Breakfast, Breads & Muffins

Quiche Lorraine

I love quiche & had never thought of this as a make-ahead freezer recipe until I saw some frozen quiches at the grocery store.  How convenient to have a ready-made breakfast that you just need to warm up in the oven?  Obviously there’s a million different recipes for quiche and you can mix it up with whatever you like (spinach, mushrooms, peppers, etc), but I really love this classic Quiche Lorraine.  I’ve tried substituting milk for the heavy cream and although the quiche is still really good, it will set a bit softer.  If you want to save on calories use the substitution I have listed below combining both milk and cream – you’ll still get a rich tasting quiche.  I will definitely be freezing several of these before the baby is born (T minus 2 months now!).  Since frozen pie crusts usually come in packs of two it’s a great idea to make two quiches right away and freeze one for later.  I usually serve quiche with a side of fruit salad and a nice cup of steaming café au lait.

Quiche Lorraine


  • 1 frozen deep dish pie crust
  • ¼ lb bacon, diced
  • 4 eggs
  • 1 ½ cups heavy cream (or substitute 1 cup milk + ½ cup heavy cream)
  • ½ tsp salt
  • ¼ tsp black pepper (more or less to taste)
  • 1 cup shredded Swiss cheese


  1. Preheat oven to 425 degrees.
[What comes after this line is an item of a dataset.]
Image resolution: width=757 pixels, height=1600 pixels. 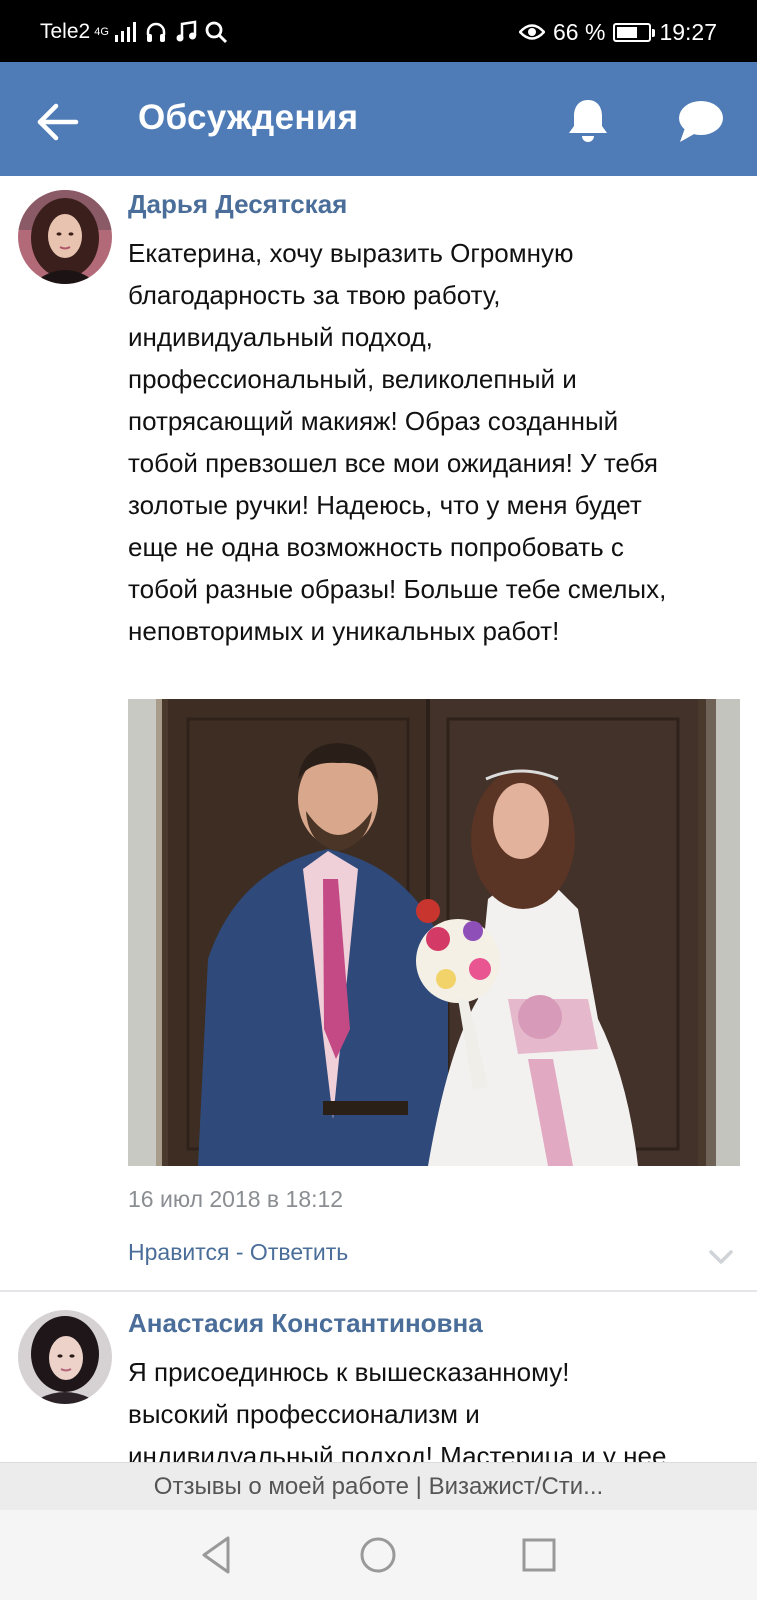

Place frozen pie crust on a baking sheet and bake for about 7 minutes, then remove from oven. Turn oven down to 350 degrees.
  2. Cook diced bacon over medium heat until crisp. Drain on paper towel.
  3. Whisk eggs, heavy cream (and milk if using), salt and black pepper together in a bowl.
  4. Sprinkle bacon and Swiss cheese onto the pie crust. Carefully pour egg mixture into the crust making sure the bacon and cheese is suspended into the mix.
  5. Bake quiche for about 40 minutes or until a knife inserted in the center comes out clean. If the edge of the pie crust starts to brown during cooking, cover the edge with foil to prevent burning.
  6. Let the quiche cool for about 10 minutes before serving. It can also be served cold if you prefer.
  7. Freezer Method: Prepare quiche and bake as instructed. Allow to cool to room temperature, and then cover with foil, label and freeze. You can reheat the quiche when frozen or defrosted. If frozen place in a 350 degree oven for about 20-30 minutes or until just heated through. If defrosted, place in 300 degree oven for about 15 minutes until heated through. You can also heat individual slices in the microwave.